Here is a step-by-step guide:
### Step 1: Understand the Equation
The equation of the line is given in the slope-intercept form [tex]\( y = mx + b \)[/tex], where:
- [tex]\( m \)[/tex] is the slope of the line.
- [tex]\( b \)[/tex] is the y-intercept (the point where the line crosses the y-axis).
For the equation [tex]\( y = -x - 3 \)[/tex]:
- The slope [tex]\( m \)[/tex] is -1.
- The y-intercept [tex]\( b \)[/tex] is -3.

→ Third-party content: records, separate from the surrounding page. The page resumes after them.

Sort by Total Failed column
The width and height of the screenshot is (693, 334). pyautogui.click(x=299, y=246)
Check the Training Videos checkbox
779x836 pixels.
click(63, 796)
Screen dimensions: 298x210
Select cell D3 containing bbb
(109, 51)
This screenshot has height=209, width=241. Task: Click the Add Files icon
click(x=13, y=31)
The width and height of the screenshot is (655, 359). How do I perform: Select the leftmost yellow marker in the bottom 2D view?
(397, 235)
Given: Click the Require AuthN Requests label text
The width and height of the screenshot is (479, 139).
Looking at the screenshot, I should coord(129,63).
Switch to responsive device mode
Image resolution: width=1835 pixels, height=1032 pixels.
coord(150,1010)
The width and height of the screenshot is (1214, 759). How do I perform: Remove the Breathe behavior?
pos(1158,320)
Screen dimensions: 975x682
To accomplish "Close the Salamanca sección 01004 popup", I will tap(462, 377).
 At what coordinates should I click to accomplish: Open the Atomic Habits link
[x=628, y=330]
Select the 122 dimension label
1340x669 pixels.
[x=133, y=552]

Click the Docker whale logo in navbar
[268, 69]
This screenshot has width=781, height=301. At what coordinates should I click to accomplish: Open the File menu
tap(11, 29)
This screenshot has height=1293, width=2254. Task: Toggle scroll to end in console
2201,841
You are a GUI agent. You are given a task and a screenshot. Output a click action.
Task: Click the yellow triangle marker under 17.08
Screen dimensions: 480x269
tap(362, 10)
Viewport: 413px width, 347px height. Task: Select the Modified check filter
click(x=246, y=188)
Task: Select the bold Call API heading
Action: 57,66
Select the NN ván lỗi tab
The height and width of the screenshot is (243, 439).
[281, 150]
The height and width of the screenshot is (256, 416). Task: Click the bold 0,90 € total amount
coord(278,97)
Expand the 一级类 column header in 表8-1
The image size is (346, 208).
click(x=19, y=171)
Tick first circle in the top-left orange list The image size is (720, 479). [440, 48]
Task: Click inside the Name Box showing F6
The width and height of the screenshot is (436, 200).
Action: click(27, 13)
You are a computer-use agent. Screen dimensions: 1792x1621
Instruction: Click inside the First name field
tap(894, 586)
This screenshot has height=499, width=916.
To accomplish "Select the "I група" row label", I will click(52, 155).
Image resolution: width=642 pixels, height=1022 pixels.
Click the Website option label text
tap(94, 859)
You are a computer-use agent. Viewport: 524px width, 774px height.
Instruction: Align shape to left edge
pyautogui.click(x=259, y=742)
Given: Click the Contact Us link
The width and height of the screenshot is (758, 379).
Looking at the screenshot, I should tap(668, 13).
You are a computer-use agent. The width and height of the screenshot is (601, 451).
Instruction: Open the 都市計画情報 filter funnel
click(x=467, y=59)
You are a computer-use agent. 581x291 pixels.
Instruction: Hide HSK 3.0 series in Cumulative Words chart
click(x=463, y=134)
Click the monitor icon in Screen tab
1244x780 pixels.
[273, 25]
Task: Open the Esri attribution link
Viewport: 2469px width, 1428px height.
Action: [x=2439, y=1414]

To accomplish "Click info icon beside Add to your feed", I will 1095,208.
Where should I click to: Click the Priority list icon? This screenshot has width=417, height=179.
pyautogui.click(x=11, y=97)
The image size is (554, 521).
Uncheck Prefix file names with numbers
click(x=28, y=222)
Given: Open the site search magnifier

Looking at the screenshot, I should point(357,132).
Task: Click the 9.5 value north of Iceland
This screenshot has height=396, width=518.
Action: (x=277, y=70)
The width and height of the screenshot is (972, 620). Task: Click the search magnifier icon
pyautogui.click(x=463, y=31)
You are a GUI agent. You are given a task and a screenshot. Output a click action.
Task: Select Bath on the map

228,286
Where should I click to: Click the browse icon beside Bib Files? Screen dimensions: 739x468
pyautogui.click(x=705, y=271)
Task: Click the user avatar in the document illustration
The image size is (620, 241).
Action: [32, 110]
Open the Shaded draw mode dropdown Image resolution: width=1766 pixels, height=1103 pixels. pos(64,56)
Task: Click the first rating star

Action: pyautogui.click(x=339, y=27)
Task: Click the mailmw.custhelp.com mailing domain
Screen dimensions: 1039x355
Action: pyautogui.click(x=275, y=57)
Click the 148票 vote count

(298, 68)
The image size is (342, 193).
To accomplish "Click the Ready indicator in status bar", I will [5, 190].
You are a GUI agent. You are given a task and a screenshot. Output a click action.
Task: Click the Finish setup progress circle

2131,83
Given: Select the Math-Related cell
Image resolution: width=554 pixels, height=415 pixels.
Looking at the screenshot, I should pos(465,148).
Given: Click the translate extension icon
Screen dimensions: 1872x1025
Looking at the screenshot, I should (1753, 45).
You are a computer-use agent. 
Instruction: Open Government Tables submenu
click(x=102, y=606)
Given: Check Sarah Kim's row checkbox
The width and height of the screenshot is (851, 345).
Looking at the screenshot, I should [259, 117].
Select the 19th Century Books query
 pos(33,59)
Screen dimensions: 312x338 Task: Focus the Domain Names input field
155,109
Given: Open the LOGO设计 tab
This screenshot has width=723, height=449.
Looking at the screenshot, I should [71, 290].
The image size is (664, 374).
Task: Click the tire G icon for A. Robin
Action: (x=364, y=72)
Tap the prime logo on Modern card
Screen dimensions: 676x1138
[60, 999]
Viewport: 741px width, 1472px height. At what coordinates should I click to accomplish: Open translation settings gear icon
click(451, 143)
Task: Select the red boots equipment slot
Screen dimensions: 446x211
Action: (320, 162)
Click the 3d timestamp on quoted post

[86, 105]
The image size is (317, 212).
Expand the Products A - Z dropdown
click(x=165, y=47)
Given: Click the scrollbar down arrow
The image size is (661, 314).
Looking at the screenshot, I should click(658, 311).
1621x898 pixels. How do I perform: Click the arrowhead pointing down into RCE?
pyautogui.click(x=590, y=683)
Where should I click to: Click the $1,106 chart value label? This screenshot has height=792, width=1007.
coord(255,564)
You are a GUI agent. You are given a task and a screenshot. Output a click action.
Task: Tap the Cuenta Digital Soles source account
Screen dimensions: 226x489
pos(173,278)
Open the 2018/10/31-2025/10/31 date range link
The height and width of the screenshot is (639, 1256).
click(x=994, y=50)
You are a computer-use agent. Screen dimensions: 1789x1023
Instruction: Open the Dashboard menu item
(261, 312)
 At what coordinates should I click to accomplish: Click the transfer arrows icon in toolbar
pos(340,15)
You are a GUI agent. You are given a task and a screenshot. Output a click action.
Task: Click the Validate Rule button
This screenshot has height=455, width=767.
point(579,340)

### Step 2: Plot the y-intercept
Find the y-intercept of the line on the graph. This is the point where the line crosses the y-axis (i.e., when [tex]\( x = 0 \)[/tex]).
For our equation:
- When [tex]\( x = 0 \)[/tex], [tex]\( y = -3 \)[/tex].
So, plot the point (0, -3) on the graph.
### Step 3: Use the Slope to Find Another Point
The slope of -1 means that for every 1 unit increase in [tex]\( x \)[/tex], [tex]\( y \)[/tex] decreases by 1 unit.
Starting from the y-intercept (0, -3):
- Increase [tex]\( x \)[/tex] by 1 unit (thus, [tex]\( x = 1 \)[/tex]).
- Decrease [tex]\( y \)[/tex] by 1 unit (thus, [tex]\( y = -4 \)[/tex]).
So, the point (1, -4) is another point on the line. Plot this point on the graph.
### Step 4: Draw the Line
Now, draw a straight line through the points (0, -3) and (1, -4). Extend this line in both directions to cover the graph.
### Step 5: Label the Graph
Don't forget to label your axes and the line itself. Here is a summary of the points you have identified:
- y-intercept at (0, -3)
- Another point at (1, -4)
Your graph should now look like this:
[tex]\[ \begin{array}{c|cr} x & y = -x - 3 \\ \hline 0 & -3 \\ 1 & -4 \end{array} \][/tex]
### Visual Representation:
```
y
^
|
|
4|
3|
2|
1|
0|-----------------------------> x
-10 -9 -8 -7 -6 -5 -4 -3 -2 -1 0 1 2 3 4 5 6 7 8 9 10
-1|
-2|
-3|(0, -3)
-4| (1, -4)
|
```
This is the graph of the line [tex]\( y = -x - 3 \)[/tex].
### Recap:
- The y-intercept is at [tex]\( (0, -3) \)[/tex].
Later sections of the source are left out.